Ontheffing winkeltijdenwet voor onbepaalde tijd houdt geen stand
Op 15 mei 2012 heeft het College van Beroep voor het bedrijfsleven zich uitgelaten over de vraag of het college van B&W te Wassenaar een ontheffing voor onbepaalde tijd mocht verlenen aan een supermarkt. Het betrof een ontheffing in het kader van de Winkeltijdenwet. Er waren meerdere supermarkten geïnteresseerd in deze ontheffing. Gelet op het feit dat er slechts een beperkt aantal ontheffingen verleend mag worden, doet de situatie zich al snel voor dat er meerdere gegadigden zijn voor een ontheffing. Om die reden worden er zware eisen gesteld aan de besluitvorming van een dergelijke ontheffing.

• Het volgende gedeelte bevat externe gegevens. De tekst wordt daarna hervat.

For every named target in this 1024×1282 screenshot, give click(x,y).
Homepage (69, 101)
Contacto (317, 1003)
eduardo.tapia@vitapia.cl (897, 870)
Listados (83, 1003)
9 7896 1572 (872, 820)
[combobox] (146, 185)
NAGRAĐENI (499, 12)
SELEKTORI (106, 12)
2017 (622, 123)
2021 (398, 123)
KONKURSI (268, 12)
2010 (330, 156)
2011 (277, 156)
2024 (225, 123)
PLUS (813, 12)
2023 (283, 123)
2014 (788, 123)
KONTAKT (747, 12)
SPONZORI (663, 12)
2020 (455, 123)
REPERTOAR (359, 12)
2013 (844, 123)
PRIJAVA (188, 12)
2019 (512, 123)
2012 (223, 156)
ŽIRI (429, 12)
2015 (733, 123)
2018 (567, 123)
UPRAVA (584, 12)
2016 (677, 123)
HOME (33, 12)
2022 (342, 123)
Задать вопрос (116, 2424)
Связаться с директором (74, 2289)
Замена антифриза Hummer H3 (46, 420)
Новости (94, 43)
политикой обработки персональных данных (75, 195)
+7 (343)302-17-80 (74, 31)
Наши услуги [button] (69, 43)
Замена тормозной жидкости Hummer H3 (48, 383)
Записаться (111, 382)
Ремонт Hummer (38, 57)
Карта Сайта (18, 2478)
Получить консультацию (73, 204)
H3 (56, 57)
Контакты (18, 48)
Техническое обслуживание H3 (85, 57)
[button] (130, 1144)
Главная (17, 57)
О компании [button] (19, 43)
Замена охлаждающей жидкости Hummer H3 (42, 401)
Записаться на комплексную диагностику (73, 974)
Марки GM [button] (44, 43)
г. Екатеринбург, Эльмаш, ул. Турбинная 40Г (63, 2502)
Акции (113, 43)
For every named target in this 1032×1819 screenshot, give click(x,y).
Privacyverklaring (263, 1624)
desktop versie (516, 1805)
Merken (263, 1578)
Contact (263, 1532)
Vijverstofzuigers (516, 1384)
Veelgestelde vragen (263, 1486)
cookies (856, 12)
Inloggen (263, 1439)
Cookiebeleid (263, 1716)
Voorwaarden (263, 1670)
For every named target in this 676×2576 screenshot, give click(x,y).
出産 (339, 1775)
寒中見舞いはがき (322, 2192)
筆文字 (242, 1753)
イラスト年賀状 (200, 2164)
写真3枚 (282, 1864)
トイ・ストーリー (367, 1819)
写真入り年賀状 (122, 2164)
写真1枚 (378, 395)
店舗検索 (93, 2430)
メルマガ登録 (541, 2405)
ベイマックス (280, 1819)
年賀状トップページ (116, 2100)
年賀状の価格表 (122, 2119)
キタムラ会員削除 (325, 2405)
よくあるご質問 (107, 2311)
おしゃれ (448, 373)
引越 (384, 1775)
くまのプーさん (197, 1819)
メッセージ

Het college van B&W had de enige ontheffing verleend aan supermarkt A voor de periode van september 2009 tot september 2010. Vervolgens werd wederom een ontheffing aan A verleend voor de periode tot en met december 2010. Supermarkt B had ten aanzien van deze ontheffing-verlening geen bezwaren geuit. Vervolgens wordt er door supermarkt A opnieuw om een ontheffing verzocht voor de periode na december 2010. Deze keer verzoekt ook Supermarkt B om een ontheffing. Gelet op het dan geldende beleid wordt de ontheffing echter toegekend aan het eerst binnengekomen ontheffingsverzoek. Dat betrof het verzoek van supermarkt A. In plaats van een ontheffing te verlenen voor de duur van één jaar, verleent het college van B&W een ontheffing voor onbepaalde tijd. Dit terwijl het college wist dat ook supermarkt B een verzoek had ingediend tot verlening van een ontheffing.
De rechtbank zet een streep door deze handelswijze van het college van B&W. Gelet op het feit dat er slechts één ontheffing kon worden verleend, had ook supermarkt B de gelegenheid moeten krijgen om mee te dingen naar een ontheffing. Door de ontheffing voor onbepaalde tijd te verlenen heeft het college van B&W de belangen van supermarkt B om in de toekomst mee te kunnen dingen naar de ontheffing miskend. Aangezien Supermarkt A een ontheffing heeft gekregen voor onbepaalde tijd, sluit dat immers uit dat supermarkt B nog een ontheffing kan krijgen. De rechter geeft aan dat het voor de hand ligt dat de ontheffing aan supermarkt A voor bepaalde tijd wordt verleend zodat in de toekomst ook andere supermarkten aanspraak kunnen maken op een onthef-fing.
Deze uitspraak onderstreept nogmaals de problematiek ten aanzien van de zogenaamde ‘schaarse ontheffingen’. Veel gemeenten worstelen met de vraag hoe zij om moeten gaan met dergelijke ont-heffingen. De bovenstaande uitspraak maakt echter duidelijk dat met ongewijzigd beleid een ontheffing voor onbepaalde tijd niet (meer) toelaatbaar is.